Directors of the Houston HOPE Society (Health Options for People and the Earth) take a time-out from last year's annual general meeting for a group photo.

Directors of the Houston HOPE Society (Health Options for People and the Earth) take a time-out from last year's annual general meeting for a group photo.

A HOPE for all seasons

Winter's longest night may be just past, but spring is certainly in the distance for the garden-growers in Houston's HOPE Society.

“Make, bake, grow or raise.”

So goes the short guide for any vendors who want to join in the Houston Farmer’s Market.

Winter’s longest night may be just a few days past, but spring is certainly in the distance for the garden-growing members of Houston’s HOPE Society (Healthy Options for People and the Earth).

“Our primary focus right now is building the farmer’s market,” said HOPE secretary Cindy Verbeek. Verbeek has had a hand in running the market since 2006. In that time, the weekly June to September market has grown in size and secured a place for vendors at Steelhead Park.

Sandy Wetterstrom, another “HOPEr,” said that over the last two years especially, the market has “really seen a solid core of vendors who have committed to being there.”

Several vendors come in regularly from Telkwa and Burns Lake, said Wetterstrom. Others come from as close as their backyard gardens.

All the HOPE members want to see the weekly market thrive as a spring/summer fixture in the park.

But even in winter, HOPE’s efforts are bearing fruit in other parts of town.

When hungry skaters get off the ice at Claude Parish area, for instance, they can count on finding healthier options at the canteen and in the vending machines thanks to a HOPE and District of Houston partnership.

More recycling programs, a winter idling campaign, stream stewards for Buck Creek—HOPE has lots of  good, green ideas for the future.

However, Carlie Kearns said it’s not that HOPE is out “spearheading a movement.”

“We’re a part of it,” she said. “I think people are ready for this kind of thing—the market is building, people are keen and excited about things like recycling. And we have lots of interest in our workshops.”
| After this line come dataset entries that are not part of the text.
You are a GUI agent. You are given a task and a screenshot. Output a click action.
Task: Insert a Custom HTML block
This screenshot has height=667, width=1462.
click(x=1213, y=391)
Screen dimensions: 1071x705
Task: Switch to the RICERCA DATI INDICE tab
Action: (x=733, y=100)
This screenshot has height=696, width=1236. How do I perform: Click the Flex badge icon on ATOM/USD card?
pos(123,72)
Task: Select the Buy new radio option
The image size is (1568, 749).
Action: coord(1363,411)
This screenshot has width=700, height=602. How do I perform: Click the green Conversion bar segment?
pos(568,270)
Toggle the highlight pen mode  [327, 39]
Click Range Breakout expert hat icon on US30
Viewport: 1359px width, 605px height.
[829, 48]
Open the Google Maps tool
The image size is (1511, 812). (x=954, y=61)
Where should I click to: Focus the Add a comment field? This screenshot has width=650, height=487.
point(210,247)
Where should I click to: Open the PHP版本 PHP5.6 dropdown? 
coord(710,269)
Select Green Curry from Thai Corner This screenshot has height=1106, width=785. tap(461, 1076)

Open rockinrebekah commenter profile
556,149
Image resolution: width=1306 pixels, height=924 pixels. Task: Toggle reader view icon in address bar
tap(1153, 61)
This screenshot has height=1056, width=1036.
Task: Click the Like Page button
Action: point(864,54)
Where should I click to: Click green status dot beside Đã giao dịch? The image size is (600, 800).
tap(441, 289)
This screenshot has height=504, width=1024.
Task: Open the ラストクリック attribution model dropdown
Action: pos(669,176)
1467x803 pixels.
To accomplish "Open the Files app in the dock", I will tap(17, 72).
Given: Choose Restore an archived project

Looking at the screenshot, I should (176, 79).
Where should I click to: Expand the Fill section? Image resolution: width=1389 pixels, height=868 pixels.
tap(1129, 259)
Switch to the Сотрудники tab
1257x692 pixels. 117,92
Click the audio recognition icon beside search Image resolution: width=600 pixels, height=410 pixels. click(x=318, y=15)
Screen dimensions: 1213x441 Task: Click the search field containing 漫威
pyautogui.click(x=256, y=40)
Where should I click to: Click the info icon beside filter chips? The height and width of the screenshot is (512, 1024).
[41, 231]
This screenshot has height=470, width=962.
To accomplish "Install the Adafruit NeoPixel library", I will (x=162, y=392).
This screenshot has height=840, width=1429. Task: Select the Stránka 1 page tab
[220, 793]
Last year, after winning a grant from the Regional District of Bulkley-Nechako, HOPE hosted a worm-composting workshop. Other workshops have taught gardeners how build cold frames and can their goods.

Belinda Lacombe said that in previous years, she and other HOPE members “pulled everything out of the community garden, washed it up and canned it right on site.”

That kind of hands-on learning is what HOPE is all about, she added.

“We have had discussions about whether to put ourselves out there in a political way, and we have opted not to,” Lacombe said. “We’ve chosen to be more of an educational community organization.”

Phyllis Wiebe said that after growing up on a farm, running gardening and other Earth-friendly activities came as second nature.

“I grew up like that because that was our way of life,” Wiebe said. “Leaving home was great, but the food just wasn’t the same.”

Better-tasting carrots and other vegetables are certainly one reason why many people have become involved in HOPE, said Wetterstrom.

“It just comes with finding that you enjoy gardening and growing food. And then it becomes a matter of how you access that food,” she said.

For just $2, anyone can join the HOPE Society, said Verbeek. New members can expect to get involved with the Houston Farmer’s Market, but the society is always looking for fresh ideas, she said. HOPE’s annual general meeting will be held Feb. 16 at the Houston Library.

“”We’re open to doing other projects–it’s just the people power to able to do it,” Verbeek said. “We would all love to see a lot more going on in Houston.”